Just One More Field 🔍
29 May 2026

Medieval Ampullae: Pilgrim Souvenirs Hidden in the Ploughsoil

Every so often a detectorist lifts a dull, grey, crushed little flask from the soil and realises it is not scrap at all. It is a souvenir from a journey of faith.

Medieval ampullae were small lead or lead-alloy containers, usually made to hold holy water, blessed oil, or water connected with a shrine. They were bought by pilgrims and carried home as proof of a journey, a protective charm, or a physical link to a saint. In the finds tray they can look battered and unimpressive, but they are among the most atmospheric objects a detectorist can recover.

Most are flask-shaped, with a rounded body, narrow neck, and little side loops where a cord could pass through.

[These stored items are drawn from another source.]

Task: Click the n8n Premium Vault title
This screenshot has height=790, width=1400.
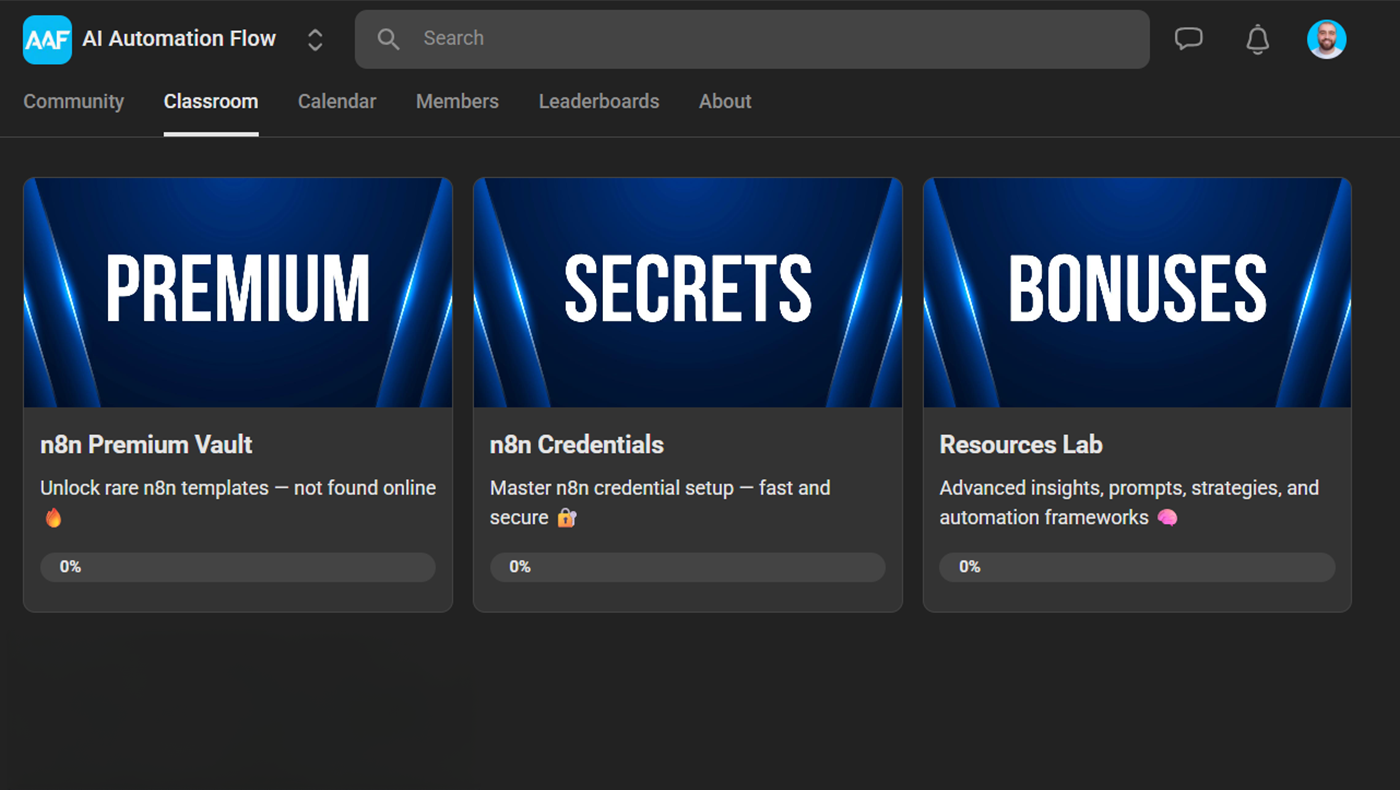Action: pyautogui.click(x=146, y=444)
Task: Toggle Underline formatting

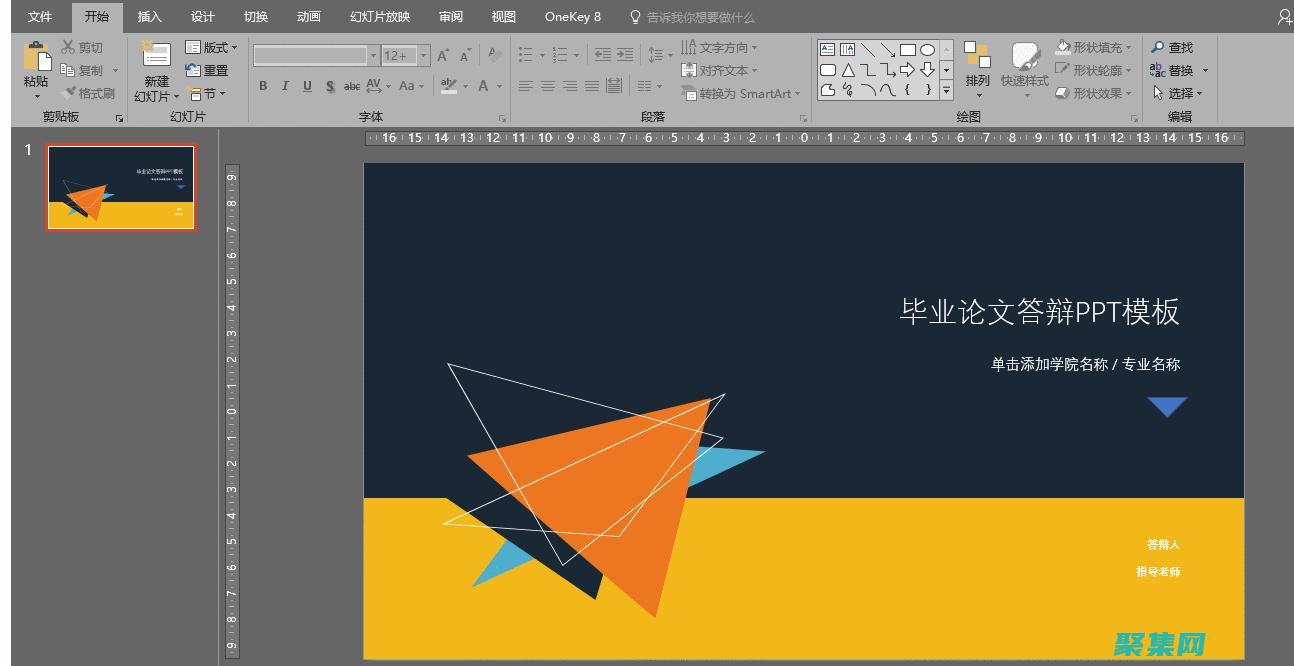Action: [307, 86]
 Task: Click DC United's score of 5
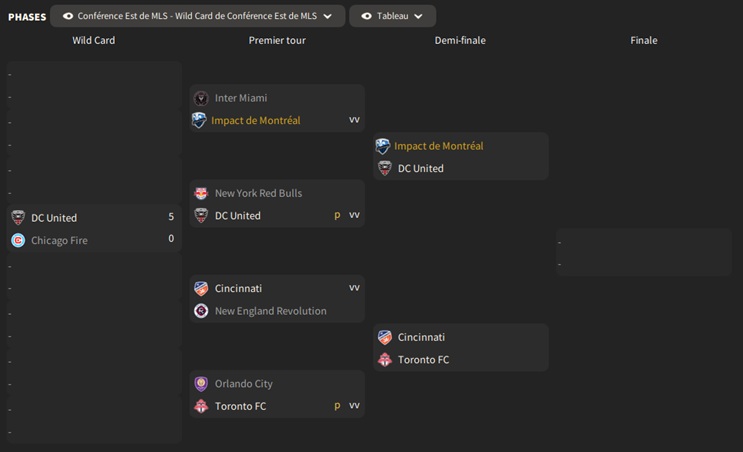[171, 217]
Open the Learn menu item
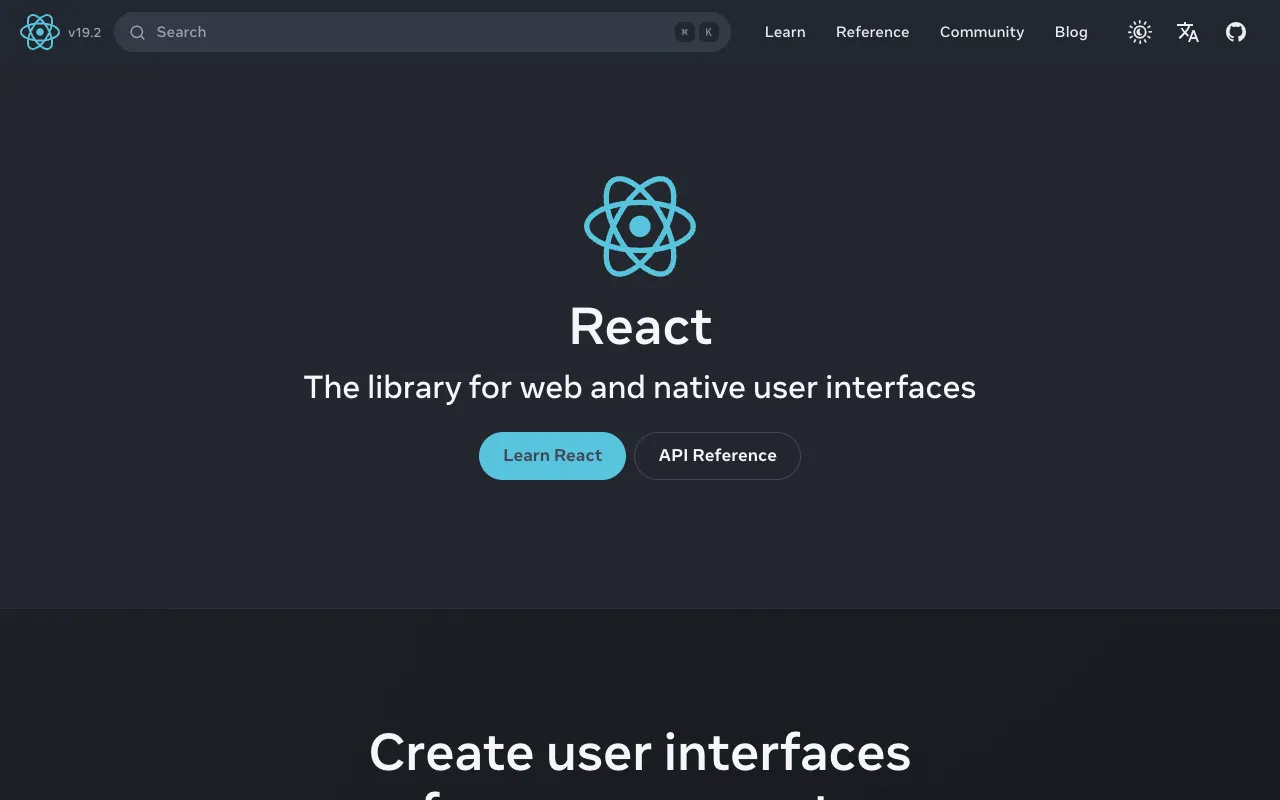 tap(785, 32)
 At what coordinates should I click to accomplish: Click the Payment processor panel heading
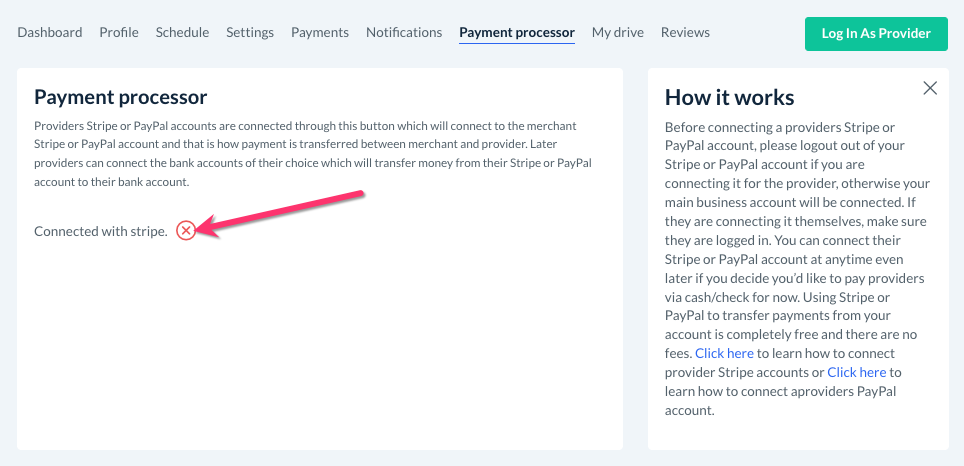click(121, 97)
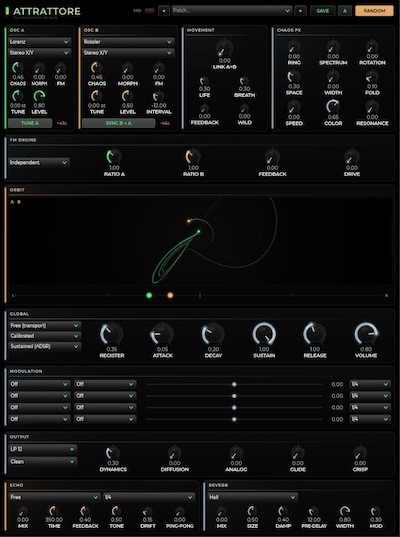Viewport: 400px width, 537px height.
Task: Click the previous patch arrow button
Action: coord(164,11)
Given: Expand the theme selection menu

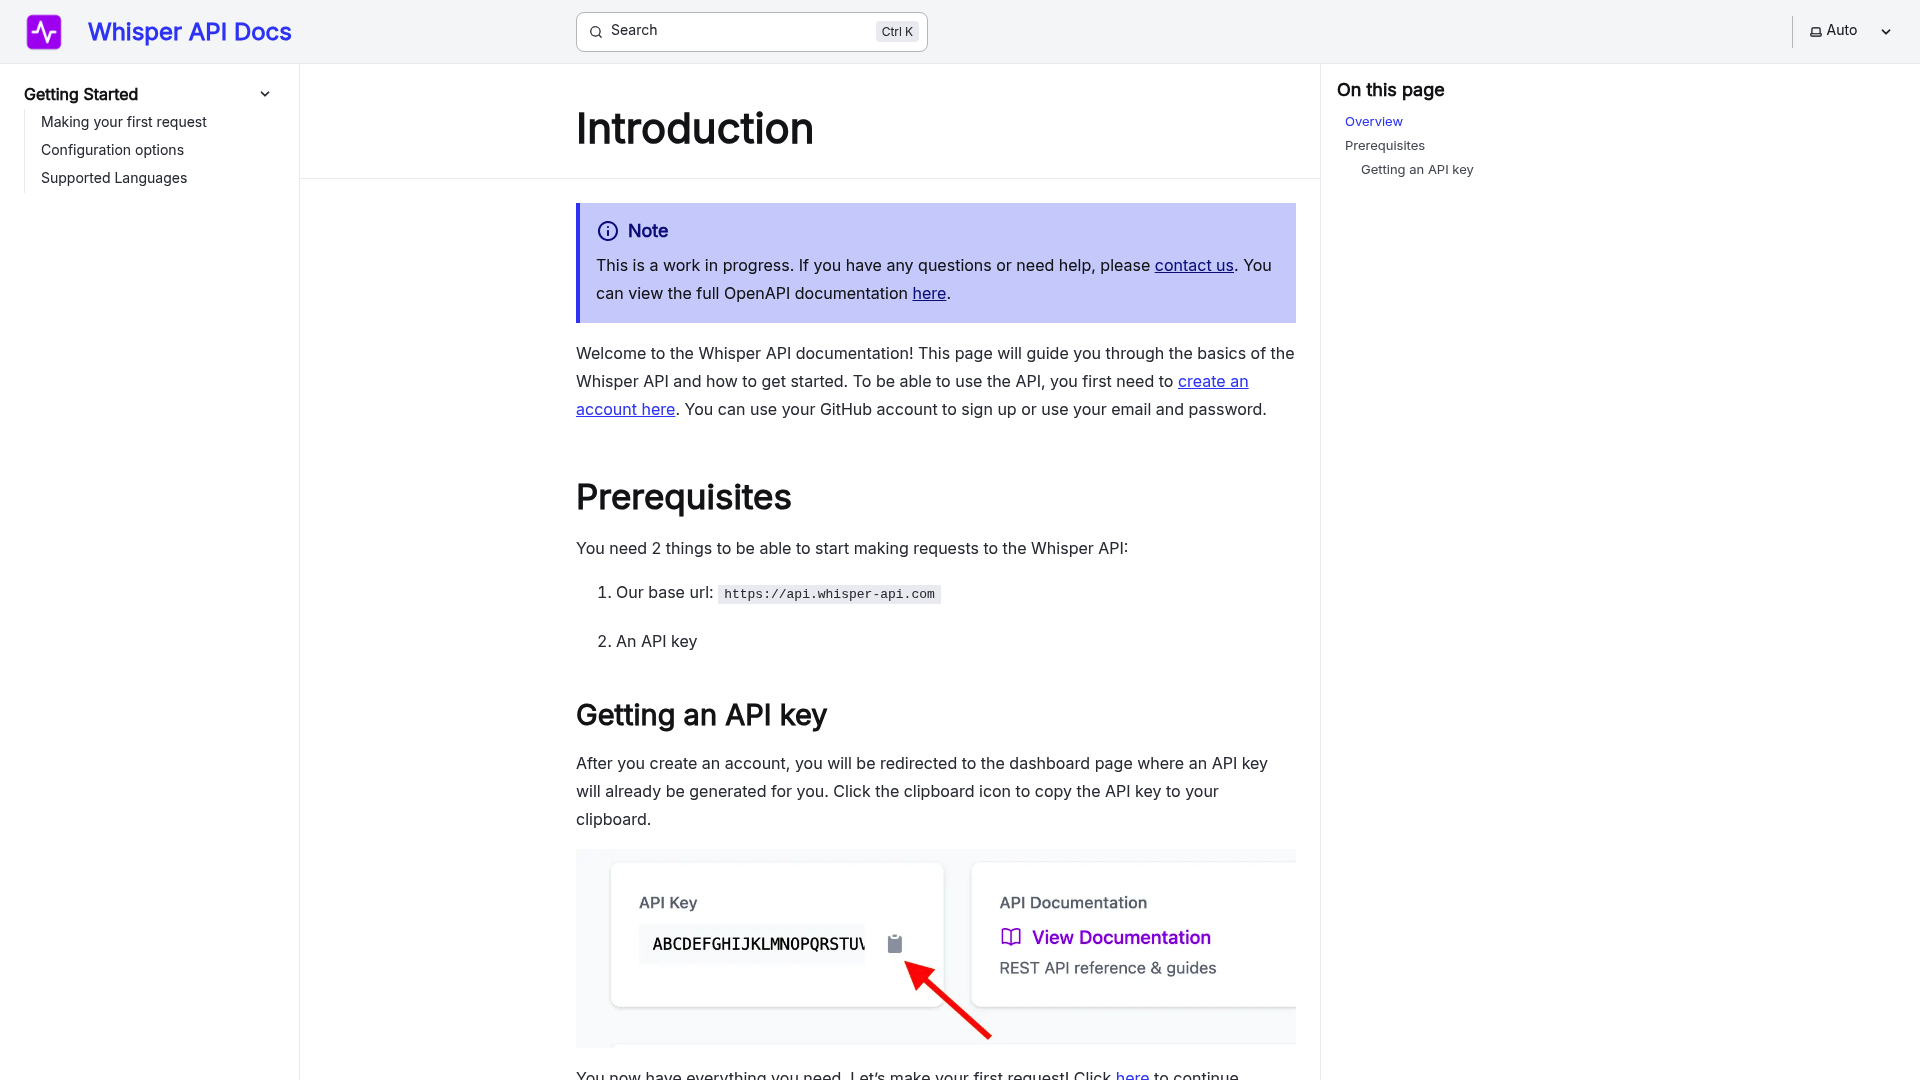Looking at the screenshot, I should click(x=1886, y=31).
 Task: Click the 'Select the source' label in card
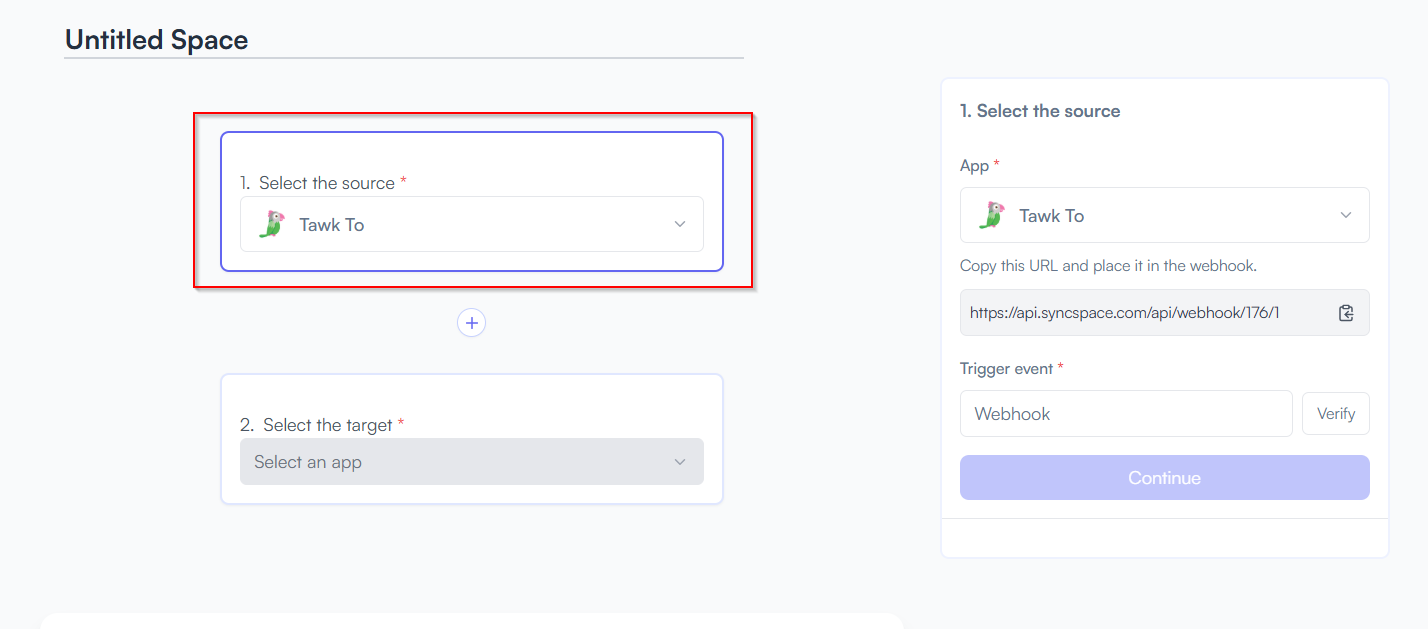coord(327,183)
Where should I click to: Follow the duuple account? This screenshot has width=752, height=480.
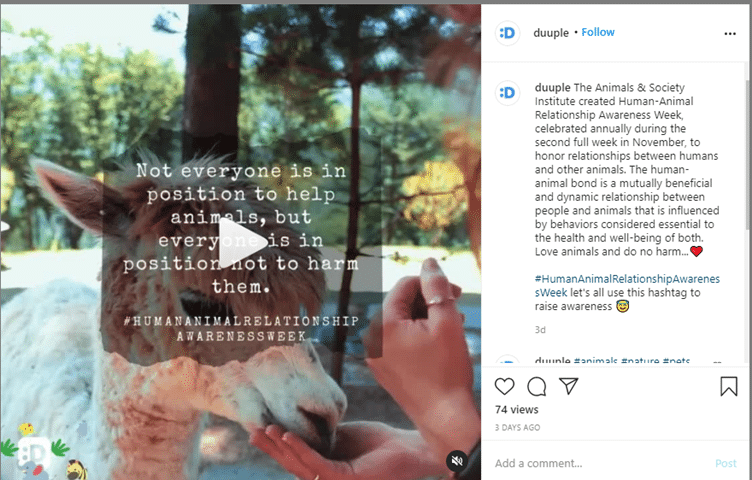pyautogui.click(x=598, y=32)
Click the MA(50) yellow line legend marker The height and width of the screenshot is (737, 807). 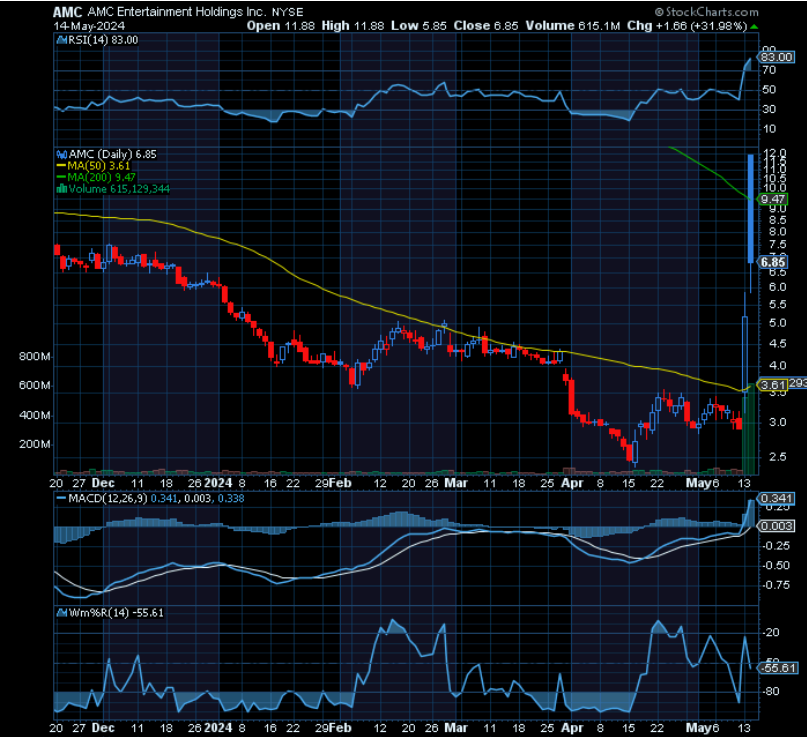60,165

Many are damaged by ploughing, so the loops may be missing and the body may be folded, torn, or flattened. That is why they are easy to mistake for a random piece of lead. The trick is to look for symmetry, surviving decoration, and that tell-tale pilgrim-flask outline.

What Decoration Can Tell You

Ampullae often carry moulded designs. Scallop shells are common, linking the object to pilgrimage more broadly and famously to St James. Others show crowns, crosses, shields, flowers, letters, or symbols connected with particular saints and shrines. Some English examples are associated with major pilgrimage centres such as Canterbury, Walsingham, and other medieval religious sites.

For Kent and Sussex detectorists, that matters. These counties sat within a landscape of roads, ports, churches, fairs, river crossings, and routes towards Canterbury. An ampulla in a field does not automatically prove a pilgrim route ran across that exact spot, but it does ask a good question: why did a devotional object end up here?

Quick ampulla clues to check:

Why One Small Flask Can Change a Field

The best finds are not always the shiniest. An ampulla can connect a permission to medieval movement: people travelling between villages, visiting a church, attending a fair, stopping at a crossing, or returning from a long pilgrimage with a token tied around the neck. If it appears with buckles, lead tokens, pottery, spindle whorls, or worn hammered coins, the field may be telling a wider story of everyday medieval life.

Record the exact location carefully. Photograph the object before washing, because dirt can sit inside letters and decoration in a way that helps identification. Avoid bending it back into shape. Lead that has survived centuries in the ground can crack quickly once handled, and a flattened ampulla is still archaeologically useful.

Field tip: if you find one possible ampulla, slow down and widen your search in neat lines. Pilgrim objects often make more sense when plotted alongside paths, gates, streams, parish boundaries, and pottery scatters.

Report It, Even If It Looks Rough

A complete decorated ampulla is obviously worth recording, but fragments matter too. A broken neck, loop, or decorated face can still help date activity and map the spread of medieval devotional objects. Your Finds Liaison Officer or local recording scheme can help identify the design, and the Portable Antiquities Scheme has many parallels that show how varied these little flasks can be.

That is the magic of detecting at its best. A crushed piece of lead becomes a person: walking home from a shrine, carrying hope, gratitude, fear, or faith in a tiny flask. In one signal, the field stops being empty and becomes part of a journey.